La prévalence du trouble
de la personnalité borderline est importante, estimée à environ 2% de la
population générale (aux alentours de 10% de la population générale des
adolescents) et entre 15 et 25 % de l’ensemble des patients consultant en
Psychiatrie.
Typiquement, le tableau
clinique de ce trouble de la personnalité débute à l’adolescence, et souvent de
façon très bruyante : surmortalité, tentatives de suicide itératives et graves
(5% de décès par suicide avant l’âge de 30 ans), automutilations, épisodes
psychotiques aigus transitoires (dépersonnalisation, déréalisation), conduites
impulsives (prises de risque, vols, rixes, colère non contrôlée …) et
addictives (prises de drogues, alcoolisations, crises de boulimie …), masquant
ainsi le reste de la symptomatologie (expression d’une identité de soi diffuse,
sentiment de vide persistant, relations interpersonnelles violentes et
chaotiques, lutte pour éviter l’abandon, fluctuations rapides de l’humeur …).
La prise en charge de
ces adolescents borderline est longue, difficile, associe de multiples
modalités thérapeutiques (prescriptions médicamenteuses, psychothérapies,
nombreuses hospitalisations en situation de crise aiguë, séjours prolongés en
établissement de soins ou de soins-études…), et reste peu codifiée.
Dr Bernadette Grosjean est médecin psychiatre spécialisée dans le trouble borderline.
" La psychothérapie est
le traitement essentiel des troubles
borderline car il faut traiter les problèmes de dysrégulation
émotionnelle et de comportement dans un contexte relationnel" martèle le
Dr Bernadette Grosjean
Le traitement psychothérapeutique des troubles borderline est de
longue durée (les spécialistes s'accordent sur une durée de 3 à
5 ans, voire plus). " Il
faut du temps et des expériences émotionnelles correctrices pour modifier les
comportements et les souffrances existentielles intrapsychiques comme les
sentiments de vide et d'ennui" expliquent les Dr Grosjean et
Desseilles.

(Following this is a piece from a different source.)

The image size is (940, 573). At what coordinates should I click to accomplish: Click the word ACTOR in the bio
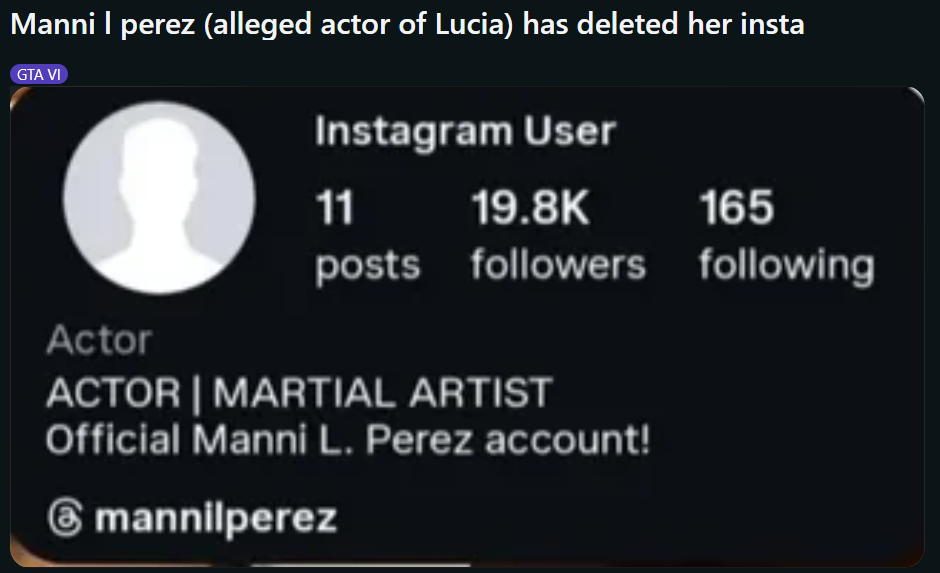pos(113,393)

A terme, l'objectif est que le patient devienne son propre
thérapeute. " Les patients ne rechutent pas
tellement, ou de manière moins dramatiques, une fois qu'ils ont appris de
nouvelles compétences pour réguler leurs émotions par le biais de la
psychothérapie" informent les psychiatres.
Concrètement, la forme de la psychothérapie recommandée dépend
des symptômes et de la sévérité de la maladie.
Aussi, dans les cas les
plus "sensibles", notamment lorsque la vie du patient est en
danger (10 % des patients borderline meurent de suicide ou des conséquences
d'actes autodestructeurs), une thérapie dialectique comportementale (TCD)
s'avère indiquée. " Elle a pour but d'aider la
personne à identifier et à contrôler ses émotions par le biais
d'apprentissage de nouvelles compétences émotionnelles"
explique le Dr Grosjean. " On
s'attaque ainsi d'emblée aux comportements qui mettent la vie en jeu"
souligne-t-elle.
Rechercher
des épisodes traumatiques
Heureusement,
" après un an de traitement, quelle que soit la thérapie utilisée,
ces comportements sont généralement sous contrôle" souligne le Dr
Grosjean. Une fois que c'est le cas, le patient peut entamer une phase de
nature "psychodynamique" pour une analyse plus en profondeur des
souffrances intrapsychiques.
" On
va alors par exemple aborder les traumas et les problèmes plus existentiels.
Quand il y a une pathologie borderline, il y a eu en effet souvent des épisodes
traumatiques : maltraitance, négligence ou parfois simplement des
circonstances de vie chaotiques" expliquent les spécialistes.
Les
médicaments
Il n'existe pas de médicaments spécifiques pour traiter les
troubles borderline 6. " Trop souvent, il y a un
problème de diagnostic erroné : on dit aux patients qu'ils sont bipolaires
et on leur donne des médicaments pour ce trouble. Évidemment, le traitement n'a
pas d'effet sur le trouble de personnalité borderline à proprement parler"
déplorent les auteurs.
Le traitement
médicamenteux vient en renfort seulement, lorsqu'il y a une dépression profonde (prescription
d' antidépresseurs), des troubles de
type paranoïa ou dissociatifs importants (une très légère dose
d'antipsychotiques peut alors être bénéfique).